Pro-establishment lawmakers, who now occupy all but one of the 90 seats in Legco, have hailed a new dawn in which the opposition could no longer disrupt meetings by filibustering or protesting in the chamber.
But concerns over whether the current Legco is sufficiently representative and can serve its function properly to scrutinise the government have lingered among critics, a charge largely dismissed by Legco president Andrew Leung Kwan-yuen.
The revamped Legco and its interaction with the government may offer a glimpse into how the municipal-level district councils – once an opposition stronghold – are run. Most opposition district councillors have resigned after the government required them to take an oath to pledge allegiance to the city’s mini-constitution, the Basic Law, and to the special administrative region of Hong Kong. But authorities are contemplating a broader systematic revamp with the term of the current crop of district councillors expiring this year.

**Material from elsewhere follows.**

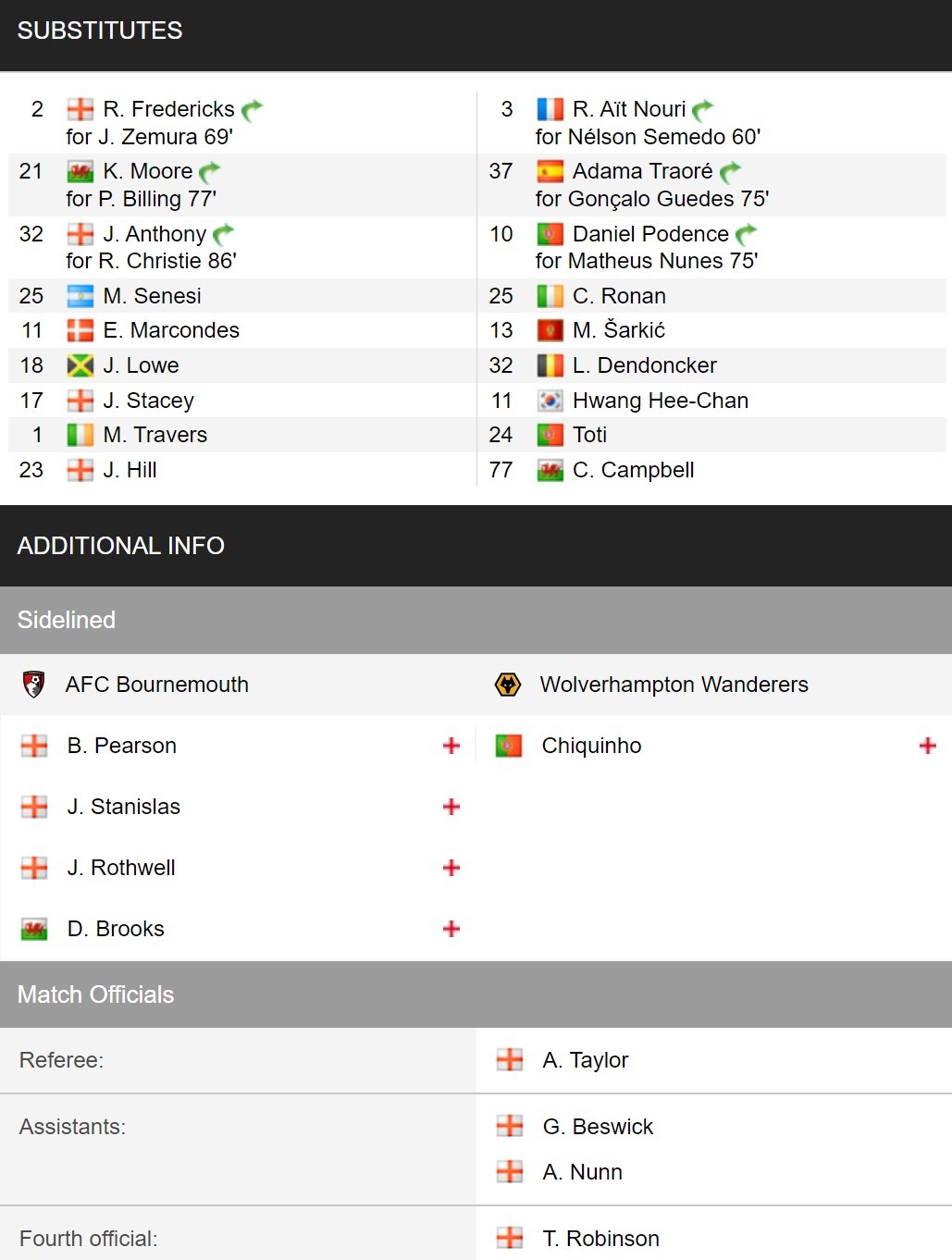Open L. Dendoncker player page
Image resolution: width=952 pixels, height=1260 pixels.
pyautogui.click(x=645, y=365)
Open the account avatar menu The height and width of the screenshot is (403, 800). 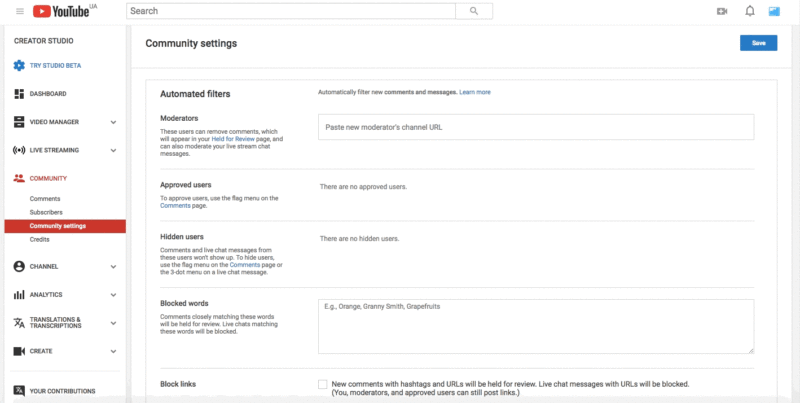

Secretary for Home and Youth Affairs Alice Mak Mei-kuen has said she will not rule out resurrecting a “very progressive” appointment system for district councillors that was abolished in 2016.
Nearly two years after 47 opposition figures were charged over their role in an unofficial primary election, those who pleaded not guilty will stand trial as early as end January. They face subversion charges under the national security law.
So far, 17 have expressed their will to deny the charge while 30 others are likely to plead guilty. Among them are some of the most prominent opposition figures, such as student activist Joshua Wong Chi-fung and former lawmaker Claudia Mo.
While local authorities have maintained the cases would be strictly about alleged breaches of the security law, some in the international community view the coming proceedings as a litmus test for political freedom and judicial independence in the financial hub.